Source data
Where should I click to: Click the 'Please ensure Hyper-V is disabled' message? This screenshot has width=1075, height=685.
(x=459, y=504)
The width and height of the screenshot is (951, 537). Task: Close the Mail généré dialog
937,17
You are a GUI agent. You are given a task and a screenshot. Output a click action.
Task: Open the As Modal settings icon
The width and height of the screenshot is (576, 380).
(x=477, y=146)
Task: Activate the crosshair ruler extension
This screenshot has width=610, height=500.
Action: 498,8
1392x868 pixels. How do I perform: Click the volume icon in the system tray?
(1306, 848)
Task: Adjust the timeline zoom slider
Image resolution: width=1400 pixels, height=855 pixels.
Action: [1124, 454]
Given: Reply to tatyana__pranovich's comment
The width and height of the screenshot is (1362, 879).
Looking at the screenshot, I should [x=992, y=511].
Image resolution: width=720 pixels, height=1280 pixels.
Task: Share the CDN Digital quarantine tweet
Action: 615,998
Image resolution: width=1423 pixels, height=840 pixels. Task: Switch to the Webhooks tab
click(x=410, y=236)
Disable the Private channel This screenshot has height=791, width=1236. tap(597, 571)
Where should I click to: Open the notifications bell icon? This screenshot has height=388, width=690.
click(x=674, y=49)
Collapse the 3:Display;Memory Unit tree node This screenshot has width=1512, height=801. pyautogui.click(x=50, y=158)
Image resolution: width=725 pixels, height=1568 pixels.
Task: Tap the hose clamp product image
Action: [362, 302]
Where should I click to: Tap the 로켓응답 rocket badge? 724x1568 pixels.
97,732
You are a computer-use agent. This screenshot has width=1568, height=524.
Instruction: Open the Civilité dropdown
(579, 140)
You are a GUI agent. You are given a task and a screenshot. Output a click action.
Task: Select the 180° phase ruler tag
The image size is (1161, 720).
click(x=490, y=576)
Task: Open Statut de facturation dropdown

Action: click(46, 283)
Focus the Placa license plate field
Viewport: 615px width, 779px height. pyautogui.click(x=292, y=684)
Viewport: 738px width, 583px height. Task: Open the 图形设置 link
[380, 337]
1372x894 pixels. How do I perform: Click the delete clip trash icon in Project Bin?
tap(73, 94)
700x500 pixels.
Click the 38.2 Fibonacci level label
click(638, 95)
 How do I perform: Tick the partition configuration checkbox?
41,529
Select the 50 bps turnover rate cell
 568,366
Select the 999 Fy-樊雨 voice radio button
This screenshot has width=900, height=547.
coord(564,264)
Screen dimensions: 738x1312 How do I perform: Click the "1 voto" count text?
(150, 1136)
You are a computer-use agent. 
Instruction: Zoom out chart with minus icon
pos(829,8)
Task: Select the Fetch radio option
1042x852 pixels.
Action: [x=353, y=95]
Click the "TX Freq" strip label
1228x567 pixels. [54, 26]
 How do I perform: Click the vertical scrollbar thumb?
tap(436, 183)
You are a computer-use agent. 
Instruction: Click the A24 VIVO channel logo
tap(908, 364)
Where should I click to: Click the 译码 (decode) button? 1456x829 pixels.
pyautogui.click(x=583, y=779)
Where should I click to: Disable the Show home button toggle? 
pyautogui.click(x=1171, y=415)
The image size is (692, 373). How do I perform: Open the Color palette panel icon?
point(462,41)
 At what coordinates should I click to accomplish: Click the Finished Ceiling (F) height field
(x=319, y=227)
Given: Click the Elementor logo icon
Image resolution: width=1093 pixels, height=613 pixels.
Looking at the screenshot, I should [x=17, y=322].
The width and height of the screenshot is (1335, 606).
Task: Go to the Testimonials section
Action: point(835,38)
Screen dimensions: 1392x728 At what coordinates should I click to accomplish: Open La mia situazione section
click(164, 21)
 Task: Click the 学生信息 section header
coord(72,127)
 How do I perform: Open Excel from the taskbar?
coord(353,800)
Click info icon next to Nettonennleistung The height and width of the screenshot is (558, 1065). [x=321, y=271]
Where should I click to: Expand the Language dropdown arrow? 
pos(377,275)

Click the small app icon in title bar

Exercise prompt:
Update the records by changing every "Where should I click to" to "Where do I click to" and leaving everything else as it is.

Solution:
Where do I click to: Click the 'Please ensure Hyper-V is disabled' message? This screenshot has width=1075, height=685.
(x=459, y=504)
The width and height of the screenshot is (951, 537). Task: Close the Mail généré dialog
937,17
You are a GUI agent. You are given a task and a screenshot. Output a click action.
Task: Open the As Modal settings icon
The width and height of the screenshot is (576, 380).
(x=477, y=146)
Task: Activate the crosshair ruler extension
This screenshot has width=610, height=500.
Action: 498,8
1392x868 pixels. How do I perform: Click the volume icon in the system tray?
(1306, 848)
Task: Adjust the timeline zoom slider
Image resolution: width=1400 pixels, height=855 pixels.
Action: [1124, 454]
Given: Reply to tatyana__pranovich's comment
The width and height of the screenshot is (1362, 879).
Looking at the screenshot, I should [x=992, y=511].
Image resolution: width=720 pixels, height=1280 pixels.
Task: Share the CDN Digital quarantine tweet
Action: 615,998
Image resolution: width=1423 pixels, height=840 pixels. Task: Switch to the Webhooks tab
click(x=410, y=236)
Disable the Private channel This screenshot has height=791, width=1236. tap(597, 571)
Where do I click to: Open the notifications bell icon? This screenshot has height=388, width=690.
click(x=674, y=49)
Collapse the 3:Display;Memory Unit tree node This screenshot has width=1512, height=801. pyautogui.click(x=50, y=158)
Image resolution: width=725 pixels, height=1568 pixels.
Task: Tap the hose clamp product image
Action: [362, 302]
Where do I click to: Tap the 로켓응답 rocket badge? 724x1568 pixels.
97,732
You are a computer-use agent. This screenshot has width=1568, height=524.
Instruction: Open the Civilité dropdown
(579, 140)
You are a GUI agent. You are given a task and a screenshot. Output a click action.
Task: Select the 180° phase ruler tag
The image size is (1161, 720).
click(x=490, y=576)
Task: Open Statut de facturation dropdown

Action: click(46, 283)
Focus the Placa license plate field
Viewport: 615px width, 779px height. pyautogui.click(x=292, y=684)
Viewport: 738px width, 583px height. Task: Open the 图形设置 link
[380, 337]
1372x894 pixels. How do I perform: Click the delete clip trash icon in Project Bin?
tap(73, 94)
700x500 pixels.
Click the 38.2 Fibonacci level label
click(638, 95)
 How do I perform: Tick the partition configuration checkbox?
41,529
Select the 50 bps turnover rate cell
 568,366
Select the 999 Fy-樊雨 voice radio button
This screenshot has width=900, height=547.
coord(564,264)
Screen dimensions: 738x1312 How do I perform: Click the "1 voto" count text?
(150, 1136)
You are a computer-use agent. 
Instruction: Zoom out chart with minus icon
pos(829,8)
Task: Select the Fetch radio option
1042x852 pixels.
Action: [x=353, y=95]
Click the "TX Freq" strip label
1228x567 pixels. [54, 26]
 How do I perform: Click the vertical scrollbar thumb?
tap(436, 183)
You are a computer-use agent. 
Instruction: Click the A24 VIVO channel logo
tap(908, 364)
Where do I click to: Click the 译码 (decode) button? 1456x829 pixels.
pyautogui.click(x=583, y=779)
Where do I click to: Disable the Show home button toggle? 
pyautogui.click(x=1171, y=415)
The image size is (692, 373). How do I perform: Open the Color palette panel icon?
point(462,41)
 At what coordinates should I click to accomplish: Click the Finished Ceiling (F) height field
(x=319, y=227)
Given: Click the Elementor logo icon
Image resolution: width=1093 pixels, height=613 pixels.
Looking at the screenshot, I should [x=17, y=322].
The width and height of the screenshot is (1335, 606).
Task: Go to the Testimonials section
Action: point(835,38)
Screen dimensions: 1392x728 At what coordinates should I click to accomplish: Open La mia situazione section
click(164, 21)
 Task: Click the 学生信息 section header
coord(72,127)
 How do I perform: Open Excel from the taskbar?
coord(353,800)
Click info icon next to Nettonennleistung The height and width of the screenshot is (558, 1065). [x=321, y=271]
Where do I click to: Expand the Language dropdown arrow? 
pos(377,275)

Click the small app icon in title bar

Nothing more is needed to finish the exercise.